> **TASK MATERIAL**
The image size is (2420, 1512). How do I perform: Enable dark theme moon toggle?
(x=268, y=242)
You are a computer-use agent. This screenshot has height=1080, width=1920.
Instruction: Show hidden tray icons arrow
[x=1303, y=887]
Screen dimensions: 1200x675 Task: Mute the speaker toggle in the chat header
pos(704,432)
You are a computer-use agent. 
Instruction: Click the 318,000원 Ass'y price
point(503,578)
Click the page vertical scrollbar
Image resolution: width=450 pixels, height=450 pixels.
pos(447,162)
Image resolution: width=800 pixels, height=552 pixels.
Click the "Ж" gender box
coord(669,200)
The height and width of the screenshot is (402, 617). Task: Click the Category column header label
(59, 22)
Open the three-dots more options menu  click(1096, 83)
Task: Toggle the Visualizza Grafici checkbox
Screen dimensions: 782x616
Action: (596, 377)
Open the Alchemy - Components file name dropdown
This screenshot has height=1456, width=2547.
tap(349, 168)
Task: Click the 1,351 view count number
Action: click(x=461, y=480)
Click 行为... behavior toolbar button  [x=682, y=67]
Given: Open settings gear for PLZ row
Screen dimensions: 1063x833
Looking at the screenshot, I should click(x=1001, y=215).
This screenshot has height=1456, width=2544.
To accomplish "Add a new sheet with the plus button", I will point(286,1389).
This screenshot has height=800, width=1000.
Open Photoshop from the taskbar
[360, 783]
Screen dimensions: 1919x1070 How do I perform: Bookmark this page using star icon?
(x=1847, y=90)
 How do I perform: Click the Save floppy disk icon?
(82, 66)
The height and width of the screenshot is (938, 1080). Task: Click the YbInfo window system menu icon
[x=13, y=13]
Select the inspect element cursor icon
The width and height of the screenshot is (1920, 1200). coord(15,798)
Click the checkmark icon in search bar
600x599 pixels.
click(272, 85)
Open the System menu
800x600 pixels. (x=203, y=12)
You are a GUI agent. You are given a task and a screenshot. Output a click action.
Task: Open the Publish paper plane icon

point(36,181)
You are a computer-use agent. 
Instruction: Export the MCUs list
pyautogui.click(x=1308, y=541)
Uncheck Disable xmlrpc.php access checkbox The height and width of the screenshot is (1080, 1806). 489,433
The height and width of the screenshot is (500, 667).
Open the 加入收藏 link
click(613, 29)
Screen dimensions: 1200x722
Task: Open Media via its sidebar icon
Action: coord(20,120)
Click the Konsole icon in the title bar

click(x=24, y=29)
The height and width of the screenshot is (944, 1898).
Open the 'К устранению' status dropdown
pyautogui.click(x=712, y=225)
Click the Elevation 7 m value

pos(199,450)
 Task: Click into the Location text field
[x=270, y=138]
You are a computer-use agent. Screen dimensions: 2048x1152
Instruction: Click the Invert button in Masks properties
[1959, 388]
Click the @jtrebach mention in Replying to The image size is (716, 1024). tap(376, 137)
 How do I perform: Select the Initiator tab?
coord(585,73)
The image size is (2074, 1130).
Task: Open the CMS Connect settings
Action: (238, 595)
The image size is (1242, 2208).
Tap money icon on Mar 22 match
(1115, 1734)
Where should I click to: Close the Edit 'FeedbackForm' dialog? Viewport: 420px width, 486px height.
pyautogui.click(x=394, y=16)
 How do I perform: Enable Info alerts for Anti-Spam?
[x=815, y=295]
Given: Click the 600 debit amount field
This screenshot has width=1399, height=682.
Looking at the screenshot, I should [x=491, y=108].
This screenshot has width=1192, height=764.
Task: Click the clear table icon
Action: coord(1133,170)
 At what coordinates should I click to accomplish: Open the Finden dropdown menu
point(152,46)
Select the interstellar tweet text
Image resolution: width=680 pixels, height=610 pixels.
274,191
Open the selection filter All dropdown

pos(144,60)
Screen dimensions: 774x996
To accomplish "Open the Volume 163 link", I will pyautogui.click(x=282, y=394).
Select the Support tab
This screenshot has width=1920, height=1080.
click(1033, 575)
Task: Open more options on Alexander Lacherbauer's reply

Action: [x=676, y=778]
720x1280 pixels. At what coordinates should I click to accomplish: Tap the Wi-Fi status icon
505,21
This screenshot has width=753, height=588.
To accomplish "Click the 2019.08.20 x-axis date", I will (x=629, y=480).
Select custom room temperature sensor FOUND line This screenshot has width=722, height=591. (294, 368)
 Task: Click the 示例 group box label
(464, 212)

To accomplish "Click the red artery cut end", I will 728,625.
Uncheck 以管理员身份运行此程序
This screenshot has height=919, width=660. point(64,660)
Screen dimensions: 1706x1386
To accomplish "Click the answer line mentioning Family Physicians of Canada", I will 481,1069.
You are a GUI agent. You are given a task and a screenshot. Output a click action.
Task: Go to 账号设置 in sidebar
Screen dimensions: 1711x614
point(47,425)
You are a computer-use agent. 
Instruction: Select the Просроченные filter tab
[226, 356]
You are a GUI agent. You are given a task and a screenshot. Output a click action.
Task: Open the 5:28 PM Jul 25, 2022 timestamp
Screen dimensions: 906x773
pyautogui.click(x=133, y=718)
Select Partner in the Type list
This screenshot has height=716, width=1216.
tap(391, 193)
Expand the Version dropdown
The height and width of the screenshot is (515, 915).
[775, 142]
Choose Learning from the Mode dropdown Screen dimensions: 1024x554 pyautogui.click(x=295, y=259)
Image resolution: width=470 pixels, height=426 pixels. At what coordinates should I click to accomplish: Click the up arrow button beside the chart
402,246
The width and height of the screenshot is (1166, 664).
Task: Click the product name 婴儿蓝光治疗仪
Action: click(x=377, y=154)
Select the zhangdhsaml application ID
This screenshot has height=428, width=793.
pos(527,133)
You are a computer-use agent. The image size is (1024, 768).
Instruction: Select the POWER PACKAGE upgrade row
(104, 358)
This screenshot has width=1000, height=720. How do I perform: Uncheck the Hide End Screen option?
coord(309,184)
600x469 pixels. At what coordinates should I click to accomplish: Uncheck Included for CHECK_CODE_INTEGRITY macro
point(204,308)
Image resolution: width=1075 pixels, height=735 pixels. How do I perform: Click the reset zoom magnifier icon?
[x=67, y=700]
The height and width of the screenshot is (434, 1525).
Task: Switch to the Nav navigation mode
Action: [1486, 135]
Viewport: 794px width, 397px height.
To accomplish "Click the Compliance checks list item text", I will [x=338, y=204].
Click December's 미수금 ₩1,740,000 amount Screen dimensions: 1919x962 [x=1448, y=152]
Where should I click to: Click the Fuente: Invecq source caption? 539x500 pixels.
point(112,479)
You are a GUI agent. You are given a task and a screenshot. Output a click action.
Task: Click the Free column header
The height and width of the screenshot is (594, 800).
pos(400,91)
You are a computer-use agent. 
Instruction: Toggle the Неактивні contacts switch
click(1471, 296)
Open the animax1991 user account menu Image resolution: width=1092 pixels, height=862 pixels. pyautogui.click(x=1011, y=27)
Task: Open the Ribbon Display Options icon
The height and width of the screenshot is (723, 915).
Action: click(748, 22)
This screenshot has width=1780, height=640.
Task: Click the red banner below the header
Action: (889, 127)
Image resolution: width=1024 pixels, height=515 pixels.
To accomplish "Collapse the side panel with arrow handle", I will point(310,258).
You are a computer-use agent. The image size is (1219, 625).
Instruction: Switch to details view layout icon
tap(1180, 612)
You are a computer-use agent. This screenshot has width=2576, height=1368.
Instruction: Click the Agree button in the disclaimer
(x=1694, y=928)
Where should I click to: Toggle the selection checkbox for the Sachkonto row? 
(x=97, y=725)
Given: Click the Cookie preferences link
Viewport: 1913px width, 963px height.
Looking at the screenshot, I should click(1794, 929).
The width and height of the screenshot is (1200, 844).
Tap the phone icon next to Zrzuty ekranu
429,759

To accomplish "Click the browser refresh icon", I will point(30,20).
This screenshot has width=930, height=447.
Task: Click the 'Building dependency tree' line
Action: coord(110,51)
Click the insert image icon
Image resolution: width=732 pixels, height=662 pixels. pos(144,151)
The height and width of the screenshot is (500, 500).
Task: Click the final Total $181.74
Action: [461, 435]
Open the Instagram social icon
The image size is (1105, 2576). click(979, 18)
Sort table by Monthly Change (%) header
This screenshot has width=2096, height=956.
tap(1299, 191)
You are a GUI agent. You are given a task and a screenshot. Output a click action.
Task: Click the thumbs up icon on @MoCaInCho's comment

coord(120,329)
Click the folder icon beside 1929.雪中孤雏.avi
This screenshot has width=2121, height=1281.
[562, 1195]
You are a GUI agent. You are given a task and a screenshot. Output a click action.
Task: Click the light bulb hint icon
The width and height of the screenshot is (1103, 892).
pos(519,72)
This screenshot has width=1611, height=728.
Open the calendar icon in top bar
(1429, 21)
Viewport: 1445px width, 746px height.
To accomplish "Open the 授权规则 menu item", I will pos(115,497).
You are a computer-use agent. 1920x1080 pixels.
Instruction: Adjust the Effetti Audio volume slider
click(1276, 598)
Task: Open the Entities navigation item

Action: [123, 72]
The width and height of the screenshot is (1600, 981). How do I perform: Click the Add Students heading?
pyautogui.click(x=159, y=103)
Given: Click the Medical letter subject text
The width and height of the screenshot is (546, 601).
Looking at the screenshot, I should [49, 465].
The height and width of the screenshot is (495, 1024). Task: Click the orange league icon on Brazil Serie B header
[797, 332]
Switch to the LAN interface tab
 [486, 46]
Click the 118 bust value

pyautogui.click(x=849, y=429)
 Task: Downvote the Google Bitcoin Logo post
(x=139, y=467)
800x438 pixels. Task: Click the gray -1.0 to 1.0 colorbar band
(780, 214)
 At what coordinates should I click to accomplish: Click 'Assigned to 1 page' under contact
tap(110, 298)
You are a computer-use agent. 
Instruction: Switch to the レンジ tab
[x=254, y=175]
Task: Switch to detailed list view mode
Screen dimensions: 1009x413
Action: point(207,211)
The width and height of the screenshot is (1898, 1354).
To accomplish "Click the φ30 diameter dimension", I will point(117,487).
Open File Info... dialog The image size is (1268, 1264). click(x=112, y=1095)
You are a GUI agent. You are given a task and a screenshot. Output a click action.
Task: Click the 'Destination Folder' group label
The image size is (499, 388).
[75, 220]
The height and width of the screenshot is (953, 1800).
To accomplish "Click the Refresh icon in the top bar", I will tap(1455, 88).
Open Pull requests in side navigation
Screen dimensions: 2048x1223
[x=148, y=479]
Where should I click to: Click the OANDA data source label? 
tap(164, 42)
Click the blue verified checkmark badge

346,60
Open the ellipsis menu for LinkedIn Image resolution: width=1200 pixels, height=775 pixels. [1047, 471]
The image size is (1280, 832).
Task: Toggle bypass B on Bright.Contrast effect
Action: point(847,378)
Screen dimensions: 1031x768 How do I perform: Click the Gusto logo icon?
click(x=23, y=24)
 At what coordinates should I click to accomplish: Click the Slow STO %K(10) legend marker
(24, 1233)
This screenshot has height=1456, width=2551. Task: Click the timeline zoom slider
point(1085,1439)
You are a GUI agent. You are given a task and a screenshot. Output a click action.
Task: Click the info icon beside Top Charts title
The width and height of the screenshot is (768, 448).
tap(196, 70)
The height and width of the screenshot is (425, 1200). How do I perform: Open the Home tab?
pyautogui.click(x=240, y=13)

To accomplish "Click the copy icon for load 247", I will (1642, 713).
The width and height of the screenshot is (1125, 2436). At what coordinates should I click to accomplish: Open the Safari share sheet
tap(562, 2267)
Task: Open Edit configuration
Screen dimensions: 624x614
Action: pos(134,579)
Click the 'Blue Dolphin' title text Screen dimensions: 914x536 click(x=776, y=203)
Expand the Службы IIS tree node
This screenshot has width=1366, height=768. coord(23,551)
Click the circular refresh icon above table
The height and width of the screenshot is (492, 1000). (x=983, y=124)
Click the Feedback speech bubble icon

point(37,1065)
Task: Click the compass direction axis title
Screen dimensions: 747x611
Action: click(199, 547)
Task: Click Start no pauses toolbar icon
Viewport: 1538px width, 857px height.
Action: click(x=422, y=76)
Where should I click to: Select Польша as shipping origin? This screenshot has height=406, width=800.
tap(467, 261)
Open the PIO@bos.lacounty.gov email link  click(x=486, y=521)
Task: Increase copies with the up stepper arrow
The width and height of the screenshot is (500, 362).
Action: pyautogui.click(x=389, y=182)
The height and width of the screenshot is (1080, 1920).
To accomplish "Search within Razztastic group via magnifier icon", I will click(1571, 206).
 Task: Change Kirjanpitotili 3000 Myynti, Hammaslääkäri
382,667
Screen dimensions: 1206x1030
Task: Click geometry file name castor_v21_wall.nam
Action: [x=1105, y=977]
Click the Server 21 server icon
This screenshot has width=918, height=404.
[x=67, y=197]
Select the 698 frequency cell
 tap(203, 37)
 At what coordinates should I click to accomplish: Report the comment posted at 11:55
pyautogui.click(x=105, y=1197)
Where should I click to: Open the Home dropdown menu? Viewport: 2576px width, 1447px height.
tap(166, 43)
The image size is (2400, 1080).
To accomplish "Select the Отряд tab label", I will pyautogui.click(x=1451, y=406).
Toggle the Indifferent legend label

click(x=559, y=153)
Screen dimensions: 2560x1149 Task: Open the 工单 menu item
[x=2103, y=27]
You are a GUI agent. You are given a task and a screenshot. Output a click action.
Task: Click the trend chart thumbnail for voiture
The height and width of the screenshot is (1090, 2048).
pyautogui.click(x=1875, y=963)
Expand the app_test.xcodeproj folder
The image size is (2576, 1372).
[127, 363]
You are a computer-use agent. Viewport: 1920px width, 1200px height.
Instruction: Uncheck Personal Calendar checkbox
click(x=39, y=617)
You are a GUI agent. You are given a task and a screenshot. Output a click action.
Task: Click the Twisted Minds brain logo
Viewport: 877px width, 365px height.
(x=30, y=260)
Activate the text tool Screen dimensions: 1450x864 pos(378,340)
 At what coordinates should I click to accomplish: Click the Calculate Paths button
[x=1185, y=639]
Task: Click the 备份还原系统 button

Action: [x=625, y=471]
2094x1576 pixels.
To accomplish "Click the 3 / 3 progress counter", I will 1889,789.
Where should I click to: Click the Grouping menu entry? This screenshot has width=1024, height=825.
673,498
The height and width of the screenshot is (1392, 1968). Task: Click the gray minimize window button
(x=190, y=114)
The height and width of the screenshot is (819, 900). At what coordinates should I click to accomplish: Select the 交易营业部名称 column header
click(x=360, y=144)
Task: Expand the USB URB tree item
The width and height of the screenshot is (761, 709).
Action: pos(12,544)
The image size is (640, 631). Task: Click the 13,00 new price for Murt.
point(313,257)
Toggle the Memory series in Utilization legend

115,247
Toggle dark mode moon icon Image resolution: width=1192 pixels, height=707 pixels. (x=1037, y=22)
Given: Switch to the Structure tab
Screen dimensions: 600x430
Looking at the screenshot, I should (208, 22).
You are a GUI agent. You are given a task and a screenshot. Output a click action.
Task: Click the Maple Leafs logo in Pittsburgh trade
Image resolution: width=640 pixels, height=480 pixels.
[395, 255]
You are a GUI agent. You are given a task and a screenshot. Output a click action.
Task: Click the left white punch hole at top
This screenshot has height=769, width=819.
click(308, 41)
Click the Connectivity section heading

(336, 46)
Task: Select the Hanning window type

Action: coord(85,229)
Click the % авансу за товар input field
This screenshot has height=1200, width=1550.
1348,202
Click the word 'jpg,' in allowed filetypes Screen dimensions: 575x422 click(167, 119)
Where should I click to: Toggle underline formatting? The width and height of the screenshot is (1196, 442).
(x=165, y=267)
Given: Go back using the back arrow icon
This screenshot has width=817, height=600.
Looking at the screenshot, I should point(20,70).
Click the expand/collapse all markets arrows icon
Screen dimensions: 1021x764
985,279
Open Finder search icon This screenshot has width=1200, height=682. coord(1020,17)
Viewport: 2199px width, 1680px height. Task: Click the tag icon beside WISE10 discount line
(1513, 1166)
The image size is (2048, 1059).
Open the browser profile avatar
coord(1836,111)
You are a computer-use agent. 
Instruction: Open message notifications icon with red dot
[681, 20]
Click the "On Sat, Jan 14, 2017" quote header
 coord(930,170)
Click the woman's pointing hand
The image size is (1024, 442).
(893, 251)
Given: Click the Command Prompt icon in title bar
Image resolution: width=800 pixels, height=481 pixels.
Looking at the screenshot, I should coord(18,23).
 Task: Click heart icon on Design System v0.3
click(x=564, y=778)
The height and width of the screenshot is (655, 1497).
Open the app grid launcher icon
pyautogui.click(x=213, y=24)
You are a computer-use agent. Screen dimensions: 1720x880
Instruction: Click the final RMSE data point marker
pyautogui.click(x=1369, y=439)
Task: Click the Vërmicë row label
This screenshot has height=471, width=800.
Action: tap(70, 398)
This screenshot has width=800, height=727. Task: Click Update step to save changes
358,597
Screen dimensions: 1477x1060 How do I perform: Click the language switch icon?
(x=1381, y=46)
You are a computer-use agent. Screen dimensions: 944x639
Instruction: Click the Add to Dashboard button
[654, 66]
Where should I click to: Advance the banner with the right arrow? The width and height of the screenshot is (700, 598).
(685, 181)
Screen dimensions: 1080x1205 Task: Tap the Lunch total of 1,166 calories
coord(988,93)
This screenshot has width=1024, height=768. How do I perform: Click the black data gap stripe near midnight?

> **WRITTEN INSTRUCTION**
Select each line from the entries above that contains the word "beside".

> **EXERCISE RESPONSE**
Image resolution: width=470 pixels, height=426 pixels. At what coordinates should I click to accomplish: Click the up arrow button beside the chart
Click the folder icon beside 1929.雪中孤雏.avi
Task: Click the info icon beside Top Charts title
Viewport: 2199px width, 1680px height. Task: Click the tag icon beside WISE10 discount line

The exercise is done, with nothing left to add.